### Page text:

>> begin

Character + in the code shows the scope of the loop.


Output

The output depends on each particular case.

R> is(EDH)
#[1] "list"   "vector"

The first record has 28 attribute names

# check variable names of first entry
R> attr(EDH[[1]], "names")
# [1] "ID"                     "commentary"             "country"
# [4] "depth"                  "diplomatic_text"        "edh_geography_uri"
# [7] "findspot_ancient"       "findspot_modern"        "height"
#[10] "id"                     "language"               "last_update"
#[13] "letter_size"            "literature"             "material"
#[16] "modern_region"          "not_after"              "not_before"
#[19] "people"                 "province_label"         "responsible_individual"
#[22] "transcription"          "trismegistos_uri"       "type_of_inscription"
#[25] "type_of_monument"       "uri"                    "width"
#[28] "work_status"

While record 21 has 34 items.

R> attr(EDH[[21]], "names")
# [1] "ID"                            "commentary"
# [3] "country"                       "depth"
# [5] "diplomatic_text"               "edh_geography_uri"

>> end

### Collected data:
>> begin

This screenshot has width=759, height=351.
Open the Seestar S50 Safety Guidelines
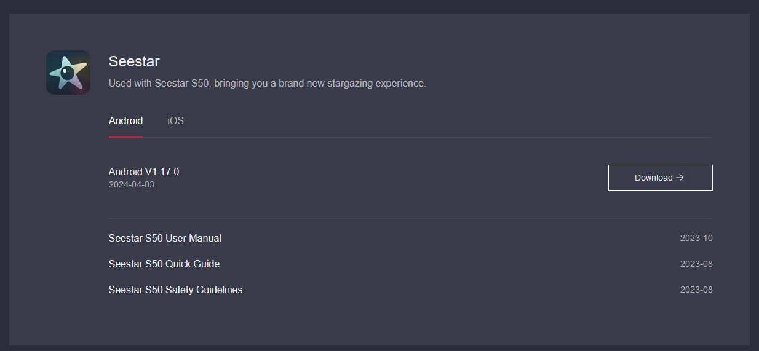tap(175, 290)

>> end

### Short task 1:
According to the R excerpt, how many attribute names does the first record have?
### Short task 2:
From the R excerpt, write out the passage starting with "# check variable" and going on through "has 34 items.".
Work only from the R excerpt.

### Task output 1:
28

### Task output 2:
# check variable names of first entry
R> attr(EDH[[1]], "names")
# [1] "ID"                     "commentary"             "country"
# [4] "depth"                  "diplomatic_text"        "edh_geography_uri"
# [7] "findspot_ancient"       "findspot_modern"        "height"
#[10] "id"                     "language"               "last_update"
#[13] "letter_size"            "literature"             "material"
#[16] "modern_region"          "not_after"              "not_before"
#[19] "people"                 "province_label"         "responsible_individual"
#[22] "transcription"          "trismegistos_uri"       "type_of_inscription"
#[25] "type_of_monument"       "uri"                    "width"
#[28] "work_status"

While record 21 has 34 items.